Setting up Apache Kibble¶
Understanding the Components¶
Kibble consists of two major components:
- The Kibble Server (kibble)
- This is the main database and UI Server. It serves as the hub for the scanners to connect to, and provides the overall management of sources as well as the visualizations and API end points.
- The Kibble Scanner Applications (kibble-scanners)
- This is a collection of scanning applications each designed to work with a specific type of resource (a git repo, a mailing list, a JIRA instance etc) and push copmpiled data objects to the Kibble Server. Some resources only have one scanner plugin, while others may have multiple plugins capable of dealing with specific aspects of a resource.
The following diagram shows Kibble architecture:
As said, the main Kibble Server is a hub for scanners, and as such, is only ever needed on one machine. It is recommended that, for large instances of kibble, you place the application on a machine or VM with sufficient resources to handle the database load and memory requirements.
As a rule of thumb, the Server does not require a lot of disk space (enough to hold the compiled database), but it does require CPU and RAM. The scanners require more disk space, but can operate with limited CPU and RAM.
As an example, let us examine the Apache Kibble demo instance:
- 100 sources (git repos, mailing lists, bug trackers and so on)
- 3,5 million source objects currently (commits, emails, tickets etc)
- 10 concurrent users (actual people uing the web UI)
The recommended minimal specs for the Server component on an instance of this size would be approximately 4-8GB RAM, 4 cores and at least 10GB disk space. As this is a centralized component, you will want to spec this to be able to efficiently deal with the entire database in memory for best performance.
The scanner components can either consist of one instance, or be spread out in a clustered setup. Thus, the requirements can be spread out on multiple machines or VMs. Scanners will auto-adjust the scanning speed to match the number of CPU cores available to it; a scanner with two cores available will run two simultaneous jobs, whereas a scanner with eight cores will run eight simultaneous jobs to speed up processing. A scanner will typically require somewhere between 512 and 1GB of memory, and thus can safely run on a VM with 2GB memory (or less).
Source Code Location¶
Apache Kibble does not currently have any releases. You are however welcome to try out the development version.
For the time being, we recommend that you use the
master branch for
testing Kibble. This applies to both scanners and the server.
The Kibble Server can be found via our source repository at https://github.com/apache/kibble
The Kibble Scanners can be found at https://github.com/apache/kibble-scanners
Installing the Server¶
Before you install the Kibble Server, please ensure you have the following components installed and set up:
- An ElasticSearch instance, version 6.x or newer (5.x is supported for existing databases, but not for new setups).
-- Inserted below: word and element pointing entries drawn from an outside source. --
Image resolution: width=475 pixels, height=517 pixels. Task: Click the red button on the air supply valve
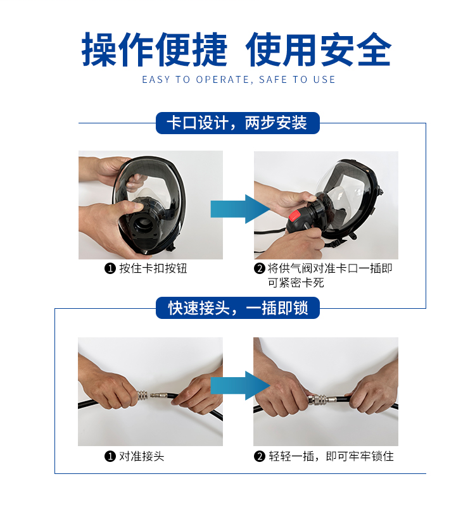pos(294,216)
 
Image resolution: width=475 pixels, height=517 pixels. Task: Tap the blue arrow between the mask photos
pos(240,209)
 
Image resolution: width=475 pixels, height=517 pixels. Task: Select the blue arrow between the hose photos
pos(240,385)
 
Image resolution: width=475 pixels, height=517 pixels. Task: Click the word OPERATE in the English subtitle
pos(224,80)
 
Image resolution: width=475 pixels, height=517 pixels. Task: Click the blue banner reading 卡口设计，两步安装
pos(238,123)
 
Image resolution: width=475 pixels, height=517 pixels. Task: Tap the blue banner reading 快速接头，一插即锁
pos(238,308)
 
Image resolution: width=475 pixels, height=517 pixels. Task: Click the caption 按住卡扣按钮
pos(153,268)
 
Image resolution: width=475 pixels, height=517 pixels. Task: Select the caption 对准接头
pos(141,456)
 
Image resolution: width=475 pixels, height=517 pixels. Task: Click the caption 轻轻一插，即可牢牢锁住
pos(331,456)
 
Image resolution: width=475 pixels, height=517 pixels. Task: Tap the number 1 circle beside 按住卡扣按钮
pos(110,269)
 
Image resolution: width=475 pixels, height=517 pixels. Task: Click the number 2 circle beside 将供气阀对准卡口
pos(260,269)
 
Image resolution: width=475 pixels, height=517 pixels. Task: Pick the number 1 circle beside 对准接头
pos(110,457)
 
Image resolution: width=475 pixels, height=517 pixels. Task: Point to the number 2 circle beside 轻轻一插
pos(260,457)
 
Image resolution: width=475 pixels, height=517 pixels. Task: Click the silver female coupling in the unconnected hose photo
pos(142,395)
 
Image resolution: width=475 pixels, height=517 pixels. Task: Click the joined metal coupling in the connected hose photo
pos(322,400)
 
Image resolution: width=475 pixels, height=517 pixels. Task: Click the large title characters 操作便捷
pos(155,49)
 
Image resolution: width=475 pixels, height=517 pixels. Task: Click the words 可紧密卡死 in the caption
pos(296,283)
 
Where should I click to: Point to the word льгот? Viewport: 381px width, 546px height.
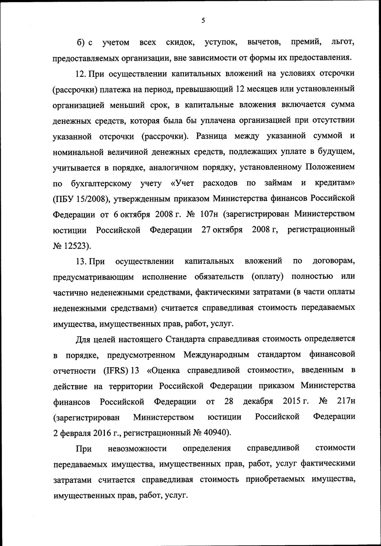pyautogui.click(x=343, y=42)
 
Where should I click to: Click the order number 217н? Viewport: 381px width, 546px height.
pyautogui.click(x=343, y=401)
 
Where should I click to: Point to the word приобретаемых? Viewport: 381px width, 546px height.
pyautogui.click(x=275, y=480)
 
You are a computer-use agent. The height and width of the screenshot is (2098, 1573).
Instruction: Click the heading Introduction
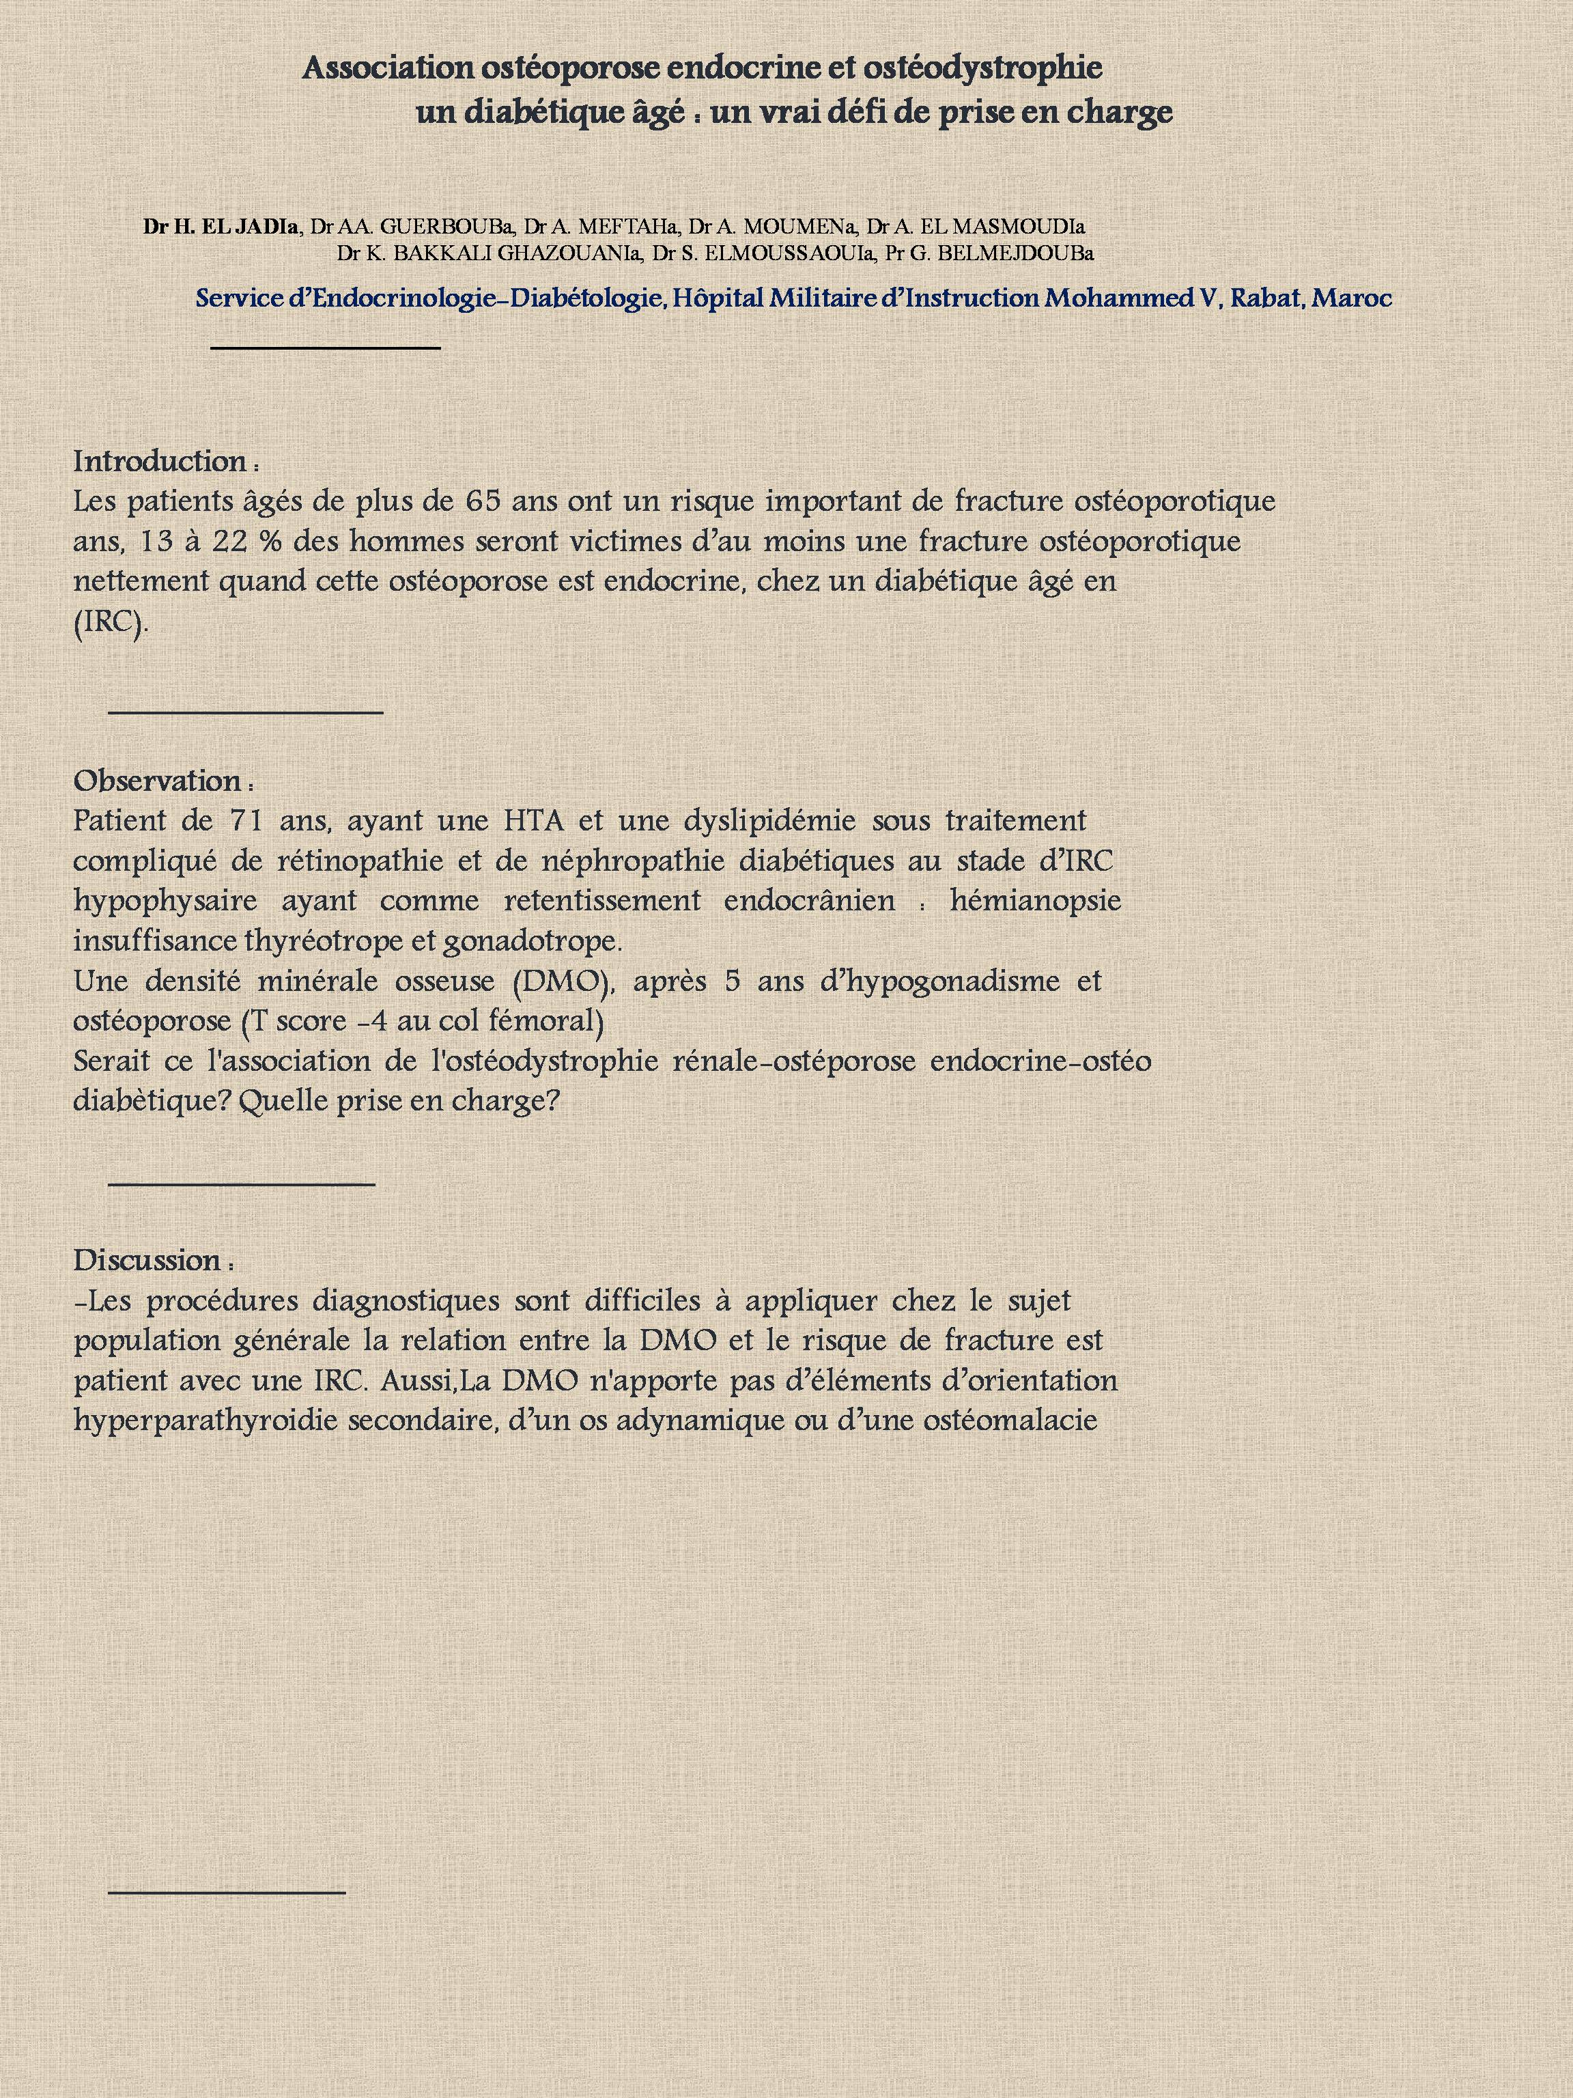click(x=161, y=462)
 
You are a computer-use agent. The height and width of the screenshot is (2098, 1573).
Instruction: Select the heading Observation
click(x=158, y=781)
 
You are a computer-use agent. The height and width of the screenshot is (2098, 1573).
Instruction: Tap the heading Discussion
click(x=148, y=1261)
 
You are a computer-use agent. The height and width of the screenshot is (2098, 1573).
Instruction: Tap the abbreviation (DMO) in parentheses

Does not have to be on the same machine, but it may help speed up processing.
- A web server of your choice (Apache HTTP Server, NGINX, lighttp etc)
- Python 3.4 or newer with installed libraries from setup/requirements.txt
- Gunicorn for Python 3.x (often called gunicorn3) or mod_wsgi
Configuring and Priming the Kibble Instance¶
Once you have the components installed and Kibble downloaded, you will need to prime the ElasticSearch instance and create a configuration file.
Assuming you wish to install kibble in /var/www/kibble, you would set it up by issuing the following:
git clone https://github.com/apache/kibble.git /var/www/kibble
pip install -r setup/requirements.txt
This will set up the database, the configuration file, and create your
initial administrator account for the UI. You can later on do additional
configuration of the data server by editing the
Setting up the Web UI¶
Once you have finished the initial setup, you will need to enable the web UI. Kibble is built as a WSGI application, and as such you can use mod_wsgi for apache, or proxy to Gunicorn. In this example, we will be using the Apache HTTP Server and proxy to Gunicorn:
- Make sure you have mod_proxy and mod_proxy_http loaded (on debian/ubuntu, you would run: a2enmod proxy_http)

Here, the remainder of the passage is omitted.